Based on molecular studies, a dominant inheritance of LAHS was confirmed in the 3 families in whom the mutation was found, because both children and fathers bore the mutation. However, father I:2 and child II:2 in family 3 seemed clinically unaffected. In family 7, in which the association of LAHS and DPWH was found in propositus II:1, the father (I:2) had DPWH and the other children (II:2 and II:3) had mild LAHS and associated DPWH. This could be due to a variable penetrance of the condition. Another explanation could be provided, for the father of family 3 only, by the natural improvement of LAHS.
When comparing phenotypically tested patients according to the presence or absence of the E337K mutation of K6HF, characteristics were not different (age at onset, hair growth, positive family history of LAHS, association with the DPWH phenotype, and trichogram results). Another gene may, therefore, be implicated in the patients who tested negative for the mutation. Because the type I partner of K6hf is still unknown, we restricted our mutation analysis to the K6HF gene. Another explanation could be provided by the coexistence of major and minor genes. The K6HF gene involved may be one of the minor ones, the major one yet to be discovered.

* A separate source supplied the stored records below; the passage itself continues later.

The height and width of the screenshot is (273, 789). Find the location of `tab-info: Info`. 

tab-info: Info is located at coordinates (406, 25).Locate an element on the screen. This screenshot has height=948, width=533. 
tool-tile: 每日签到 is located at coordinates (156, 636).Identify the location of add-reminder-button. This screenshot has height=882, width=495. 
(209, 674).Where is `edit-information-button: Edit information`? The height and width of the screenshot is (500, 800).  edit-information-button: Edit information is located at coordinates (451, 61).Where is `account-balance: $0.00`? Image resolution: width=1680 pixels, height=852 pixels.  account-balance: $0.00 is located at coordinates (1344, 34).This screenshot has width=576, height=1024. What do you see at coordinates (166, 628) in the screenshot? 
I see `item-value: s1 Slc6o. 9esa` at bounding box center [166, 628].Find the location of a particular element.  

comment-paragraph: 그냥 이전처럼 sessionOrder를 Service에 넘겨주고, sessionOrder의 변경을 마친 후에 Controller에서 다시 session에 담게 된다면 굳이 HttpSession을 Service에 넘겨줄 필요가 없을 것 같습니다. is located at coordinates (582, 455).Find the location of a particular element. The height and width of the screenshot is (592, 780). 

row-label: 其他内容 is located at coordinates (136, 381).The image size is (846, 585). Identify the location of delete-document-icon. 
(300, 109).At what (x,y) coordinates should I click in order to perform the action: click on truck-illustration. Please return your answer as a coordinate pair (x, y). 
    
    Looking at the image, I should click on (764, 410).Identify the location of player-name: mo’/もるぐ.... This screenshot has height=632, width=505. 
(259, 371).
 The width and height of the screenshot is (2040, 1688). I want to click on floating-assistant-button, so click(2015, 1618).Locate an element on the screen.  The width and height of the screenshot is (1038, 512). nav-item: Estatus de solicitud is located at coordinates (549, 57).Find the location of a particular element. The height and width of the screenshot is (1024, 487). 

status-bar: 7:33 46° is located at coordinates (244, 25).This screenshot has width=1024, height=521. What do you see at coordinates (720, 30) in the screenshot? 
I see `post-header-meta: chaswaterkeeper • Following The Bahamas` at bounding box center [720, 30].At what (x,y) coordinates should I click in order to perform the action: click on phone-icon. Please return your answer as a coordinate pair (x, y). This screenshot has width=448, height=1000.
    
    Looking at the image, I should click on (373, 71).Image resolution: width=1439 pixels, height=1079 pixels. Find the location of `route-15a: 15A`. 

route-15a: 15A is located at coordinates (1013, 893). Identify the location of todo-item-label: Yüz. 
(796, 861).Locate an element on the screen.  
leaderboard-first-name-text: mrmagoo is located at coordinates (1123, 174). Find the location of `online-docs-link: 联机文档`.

Loose anagen hair syndrome is a recently described hair disease, well defined by its clinical findings and trichogram characteristics. The results in our series of 17 pediatric patients are similar to other findings in the literature. Other hair disorders, such as DPWH, may be associated with LAHS, or even linked in a yet unknown manner. Future case reports may confirm our findings. Our experience with minoxidil therapy is encouraging, but needs to be confirmed in a controlled trial. We have, for the first time to our knowledge, authenticated a keratin mutation, E337K in K6HF, in patients with LAHS, which is possibly causative for this syndrome in 3 of the 9 families studied. It remains to be seen if another keratin, and possibly the type I partner of K6hf, is responsible for LAHS in other patients or if the gene involved is a minor gene, the major one yet to be discovered.
Accepted for publication June 18, 2001.
This study was presented at the joint meeting of the Société Française de Dermatologie Pédiatrique and the British Society for Paediatric Dermatology, Paris, France, January 11, 2001.